Now I’ve never been really all that good with assembly. I know one day I should learn, but until then, there is higher level languages, and of course the best ‘medium’ level language C. Back in the day the ‘sozobon’ compiler was somewhat portable, and a good & easy 16 bit C compiler. Now as far as I know there really hasn’t been any activity on this since 1991, so it’s getting hard to find, and of course the archived copies I found needed LZH.. You can find some archived copies here:

http://umich.edu/~archive/atari/Languages/Sozo2/

Since I didn’t want to go thru a big ordeal, I found an extracted copy of the sources here:

http://cd.textfiles.com/crawlycrypt1/program/compiler/sozobon/

Building the sozobon compiler

Using wget I pulled down the source code. It’s worth noting that unlike GCC this is SMALL… although it only targets the 68000 cpu. The only source that I’m using is the actual C compiler. I suppose if I were better I could map the simulator, and setup the assembler & linker to target the environment all the way… However for now I’m just interested in showing the relationship between a compiler, to the assembler. Now the source is old enough that it uses the reserved word inline in gunk.c I simply changed it to Xinline. I’ve attached a diff for those who like diff’s however as you can see it’s really simple, I just renamed them, so they don’t conflict.
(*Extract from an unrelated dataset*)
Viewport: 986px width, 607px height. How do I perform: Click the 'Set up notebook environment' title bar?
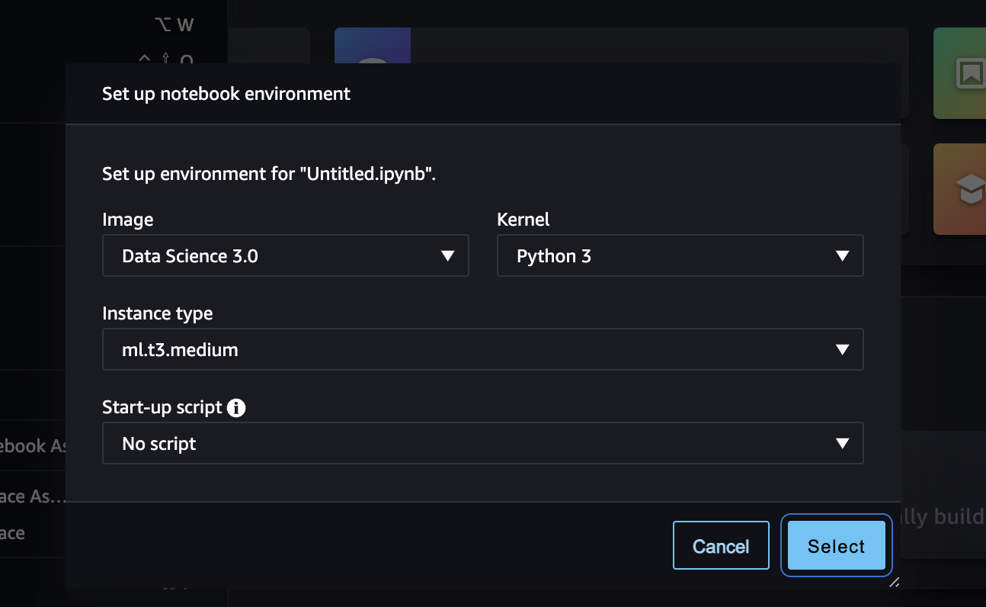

--- gunk.c Fri Feb 22 05:33:34 1991
+++ gunk-fix.c Mon Mar 9 14:35:33 2009
@@ -37,7 +37,7 @@
int (<em>rewri)(); /</em> rewrite function */
};

-int m_unfold(), unfold(), m_cast(), cast(), m_inline(), inline();
+int m_unfold(), unfold(), m_cast(), cast(), m_inline(), Xinline();
int m_hardas(), hardas(), m_fcmp(), fcmp(), m_md_shf(), md_shf();
int m_eident(), eident(), m_incdec(), incdec(), m_fldas(), fldas();

@@ -48,7 +48,7 @@
{m_eident, eident},
{m_incdec, incdec},
{m_hardas, hardas},
- {m_inline, inline}, /* must cast before inline <em>/
+ {m_inline, Xinline}, /</em> must cast before inline */
{m_fcmp, fcmp},
{m_fldas, fldas},
{0}
@@ -424,7 +424,7 @@
return 0;
}

-inline(np)
+Xinline(np)
NODEP np;
{
register NODEP nmp, cmap;
@@ -782,7 +782,7 @@
register NODEP tp;

spar1 = "%fpcmp";
- inline(np);
+ Xinline(np);

tp = copyone(np);
tp->n_left = np->n_left;

Now with that out of the way, you should be able to build with the make.unx


% make -f make.unx
gcc -DUNIX -O -c d2.c
gcc -DUNIX -O -c decl.c
gcc -DUNIX -O -c expr.c
gcc -DUNIX -O -c fix.c
gcc -DUNIX -O -c fun.c
gcc -DUNIX -O -c g2.c
gcc -DUNIX -O -c gen.c
gcc -DUNIX -O -c gsub.c
gcc -DUNIX -O -c gunk.c
gcc -DUNIX -O -c main.c
main.c:424: warning: 'optnl' was declared implicitly 'extern' and later 'static'
main.c:417: warning: previous declaration of 'optnl'
gcc -DUNIX -O -c md.c
gcc -DUNIX -O -c nodes.c
gcc -DUNIX -O -c out_st.c
gcc -DUNIX -O -c p2.c
gcc -DUNIX -O -c pre.c
gcc -DUNIX -O -c tok.c
gcc -DUNIX -O -c subs_c.c
gcc -o xhcc d2.o decl.o expr.o fix.o fun.o g2.o gen.o gsub.o gunk.o main.o md.o nodes.o out_st.o p2.o pre.o tok.o subs_c.o

Writing hello world!

OK, with the compiler built, let’s write a simple C program. I’ve setup a simple main, and calls to a ‘putc’ and an ‘exit’ that currently don’t do anything. We will have to fix that in the assembly source.. but for now it’s nice as it sets up a place holder.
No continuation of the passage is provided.